José Bonifácio, com sua visão de Estado e de grande pensador, afirmava que a Independência não se completara porque não abolira a escravidão nem equacionara a questão indígena. Os dois problemas permanecem, com outras faces.

É difícil saber se temos uma política indigenista. A questão foi politizada, os índios são qualificados no restrito grupo de "minorias" e como tal são tratados. Mas o problema é muito mais complexo, com aspectos históricos, científicos, sociais e humanos.

Encarregou-se dele a FUNAI, que vive em crise de permanente penúria existencial, voltada preferencialmente para o assistencialismo. A geração romântica dos indigenistas, sertanistas e apóstolos da causa passou, e os últimos de seus integrantes envelheceram. A entrevista dada por um deles, José Carlos Meirelles, é uma fotografia em palavras da solidão e da nostalgia de um ideal de vida. Ele coloca uma questão central, a de como fazer com que as políticas de educação e de saúde indígenas convivam com a intocabilidade do santuário de uma cultura milenar.

A tese da bondade natural do índio foi um princípio filosófico para Rousseau, Montesquieu e Voltaire.

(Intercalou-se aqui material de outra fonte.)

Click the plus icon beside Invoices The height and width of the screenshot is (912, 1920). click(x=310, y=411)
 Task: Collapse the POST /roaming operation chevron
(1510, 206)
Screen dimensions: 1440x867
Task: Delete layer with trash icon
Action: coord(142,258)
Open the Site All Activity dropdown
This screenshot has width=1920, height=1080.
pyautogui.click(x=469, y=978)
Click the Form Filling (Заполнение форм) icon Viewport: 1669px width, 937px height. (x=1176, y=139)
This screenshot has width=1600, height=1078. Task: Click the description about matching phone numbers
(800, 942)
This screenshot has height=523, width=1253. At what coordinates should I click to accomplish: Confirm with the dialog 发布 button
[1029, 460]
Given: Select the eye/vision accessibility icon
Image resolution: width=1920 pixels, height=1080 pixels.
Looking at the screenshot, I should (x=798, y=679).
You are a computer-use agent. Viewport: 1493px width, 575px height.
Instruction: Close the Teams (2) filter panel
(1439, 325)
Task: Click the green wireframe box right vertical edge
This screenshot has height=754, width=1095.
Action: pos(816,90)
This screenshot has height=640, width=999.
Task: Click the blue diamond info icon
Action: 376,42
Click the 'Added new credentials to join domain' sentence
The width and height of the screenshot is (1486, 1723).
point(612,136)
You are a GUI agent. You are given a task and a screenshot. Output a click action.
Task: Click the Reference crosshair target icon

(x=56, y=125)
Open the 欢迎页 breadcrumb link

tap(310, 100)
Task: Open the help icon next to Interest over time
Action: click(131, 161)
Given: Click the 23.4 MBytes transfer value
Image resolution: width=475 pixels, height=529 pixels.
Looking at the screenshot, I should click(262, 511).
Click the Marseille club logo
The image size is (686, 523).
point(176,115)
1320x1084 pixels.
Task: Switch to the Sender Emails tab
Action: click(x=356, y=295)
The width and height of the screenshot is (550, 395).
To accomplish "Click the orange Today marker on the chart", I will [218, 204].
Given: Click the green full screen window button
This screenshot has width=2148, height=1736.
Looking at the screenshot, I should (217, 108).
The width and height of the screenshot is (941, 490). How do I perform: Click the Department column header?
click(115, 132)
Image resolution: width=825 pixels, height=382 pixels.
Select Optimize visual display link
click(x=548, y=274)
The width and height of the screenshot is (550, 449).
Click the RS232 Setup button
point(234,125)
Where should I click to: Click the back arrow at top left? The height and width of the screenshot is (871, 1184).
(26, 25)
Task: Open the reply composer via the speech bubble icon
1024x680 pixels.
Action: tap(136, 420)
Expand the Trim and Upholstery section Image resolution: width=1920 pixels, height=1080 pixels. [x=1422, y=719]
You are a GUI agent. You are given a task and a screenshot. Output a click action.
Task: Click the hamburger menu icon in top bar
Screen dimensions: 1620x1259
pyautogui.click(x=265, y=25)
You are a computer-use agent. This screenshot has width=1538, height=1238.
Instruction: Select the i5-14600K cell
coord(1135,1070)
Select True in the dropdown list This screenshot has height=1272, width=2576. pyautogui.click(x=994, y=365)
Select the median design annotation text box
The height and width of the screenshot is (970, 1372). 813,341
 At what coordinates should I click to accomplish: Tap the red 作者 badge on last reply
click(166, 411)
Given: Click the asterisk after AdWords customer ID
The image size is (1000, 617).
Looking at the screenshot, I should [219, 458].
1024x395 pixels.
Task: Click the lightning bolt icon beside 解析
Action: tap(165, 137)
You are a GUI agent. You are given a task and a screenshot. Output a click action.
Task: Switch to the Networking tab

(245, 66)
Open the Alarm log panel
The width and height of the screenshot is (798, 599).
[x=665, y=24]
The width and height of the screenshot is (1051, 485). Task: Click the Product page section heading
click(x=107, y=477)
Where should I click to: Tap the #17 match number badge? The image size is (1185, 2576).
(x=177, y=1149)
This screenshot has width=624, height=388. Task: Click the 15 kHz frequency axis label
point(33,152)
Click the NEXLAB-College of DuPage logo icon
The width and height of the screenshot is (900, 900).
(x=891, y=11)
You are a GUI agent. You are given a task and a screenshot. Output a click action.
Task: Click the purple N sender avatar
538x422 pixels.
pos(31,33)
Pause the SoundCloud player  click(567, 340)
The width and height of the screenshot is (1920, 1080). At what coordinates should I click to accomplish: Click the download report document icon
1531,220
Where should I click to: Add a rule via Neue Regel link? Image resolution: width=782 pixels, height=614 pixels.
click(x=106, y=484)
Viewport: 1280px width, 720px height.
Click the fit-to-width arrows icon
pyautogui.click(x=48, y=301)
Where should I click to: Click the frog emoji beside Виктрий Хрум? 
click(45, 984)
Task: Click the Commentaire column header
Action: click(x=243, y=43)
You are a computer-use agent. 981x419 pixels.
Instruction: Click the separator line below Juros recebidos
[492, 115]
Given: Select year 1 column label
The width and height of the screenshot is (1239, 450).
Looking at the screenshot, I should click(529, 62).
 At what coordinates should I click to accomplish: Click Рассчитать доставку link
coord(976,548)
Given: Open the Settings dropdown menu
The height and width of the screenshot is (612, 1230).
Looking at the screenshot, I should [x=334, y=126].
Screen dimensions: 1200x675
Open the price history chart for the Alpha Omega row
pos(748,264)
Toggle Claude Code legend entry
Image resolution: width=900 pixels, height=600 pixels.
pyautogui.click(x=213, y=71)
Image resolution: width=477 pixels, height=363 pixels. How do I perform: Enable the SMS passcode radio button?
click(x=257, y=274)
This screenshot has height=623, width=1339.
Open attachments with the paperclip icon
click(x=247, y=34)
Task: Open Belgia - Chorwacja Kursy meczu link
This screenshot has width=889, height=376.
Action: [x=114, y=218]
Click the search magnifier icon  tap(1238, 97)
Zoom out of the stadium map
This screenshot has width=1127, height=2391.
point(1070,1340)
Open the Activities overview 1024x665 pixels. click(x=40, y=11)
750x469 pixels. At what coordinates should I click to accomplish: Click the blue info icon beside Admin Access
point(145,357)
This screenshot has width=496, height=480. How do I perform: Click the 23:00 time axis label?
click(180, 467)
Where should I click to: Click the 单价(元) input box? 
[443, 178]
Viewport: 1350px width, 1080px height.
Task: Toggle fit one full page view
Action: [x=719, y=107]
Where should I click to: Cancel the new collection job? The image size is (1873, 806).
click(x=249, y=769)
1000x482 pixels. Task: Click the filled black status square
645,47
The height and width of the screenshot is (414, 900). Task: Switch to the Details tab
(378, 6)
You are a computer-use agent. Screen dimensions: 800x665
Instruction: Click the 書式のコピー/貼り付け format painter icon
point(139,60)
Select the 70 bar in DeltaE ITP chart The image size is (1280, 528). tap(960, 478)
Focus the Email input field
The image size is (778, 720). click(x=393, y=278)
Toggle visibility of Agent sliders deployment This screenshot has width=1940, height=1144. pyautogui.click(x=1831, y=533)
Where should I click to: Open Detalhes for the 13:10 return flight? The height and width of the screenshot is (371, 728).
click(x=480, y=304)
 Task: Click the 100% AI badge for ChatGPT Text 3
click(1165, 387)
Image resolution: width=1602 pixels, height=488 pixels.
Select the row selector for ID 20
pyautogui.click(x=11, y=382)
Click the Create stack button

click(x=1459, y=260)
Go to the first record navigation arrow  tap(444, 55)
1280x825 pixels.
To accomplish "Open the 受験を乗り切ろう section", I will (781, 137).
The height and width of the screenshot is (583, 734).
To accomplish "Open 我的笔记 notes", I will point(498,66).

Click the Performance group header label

O "bom selvagem" do discurso sobre a desigualdade levava à conclusão de que é a civilização que o corrompe.

Talvez tenha chegado a hora de reavaliar, aprofundar, despolitizar e tornar mais efetivas as soluções e as ações sobre a questão indígena.

A FUNAI, problema que não é de agora, não pode ser esse espaço esquecido e discriminado nas prioridades governamentais. Ela lida com a nossa dívida com o índio, cujo sangue, martirizado, dizia Vieira no século 17, era a causa da infelicidade do Brasil.

Em 1986, quando eu visitava o Rio de Janeiro como presidente, o então deputado Cacique Juruna criou uma grande confusão dentro do ônibus onde estávamos, pois não entendia as regras do cerimonial, que desejava colocá-lo numa cadeira que ele não queria. O governador Brizola disse-me então: "Presidente, esse pessoal não entende que a cabeça desse homem não pode processar essas coisas. Ela tem mil anos".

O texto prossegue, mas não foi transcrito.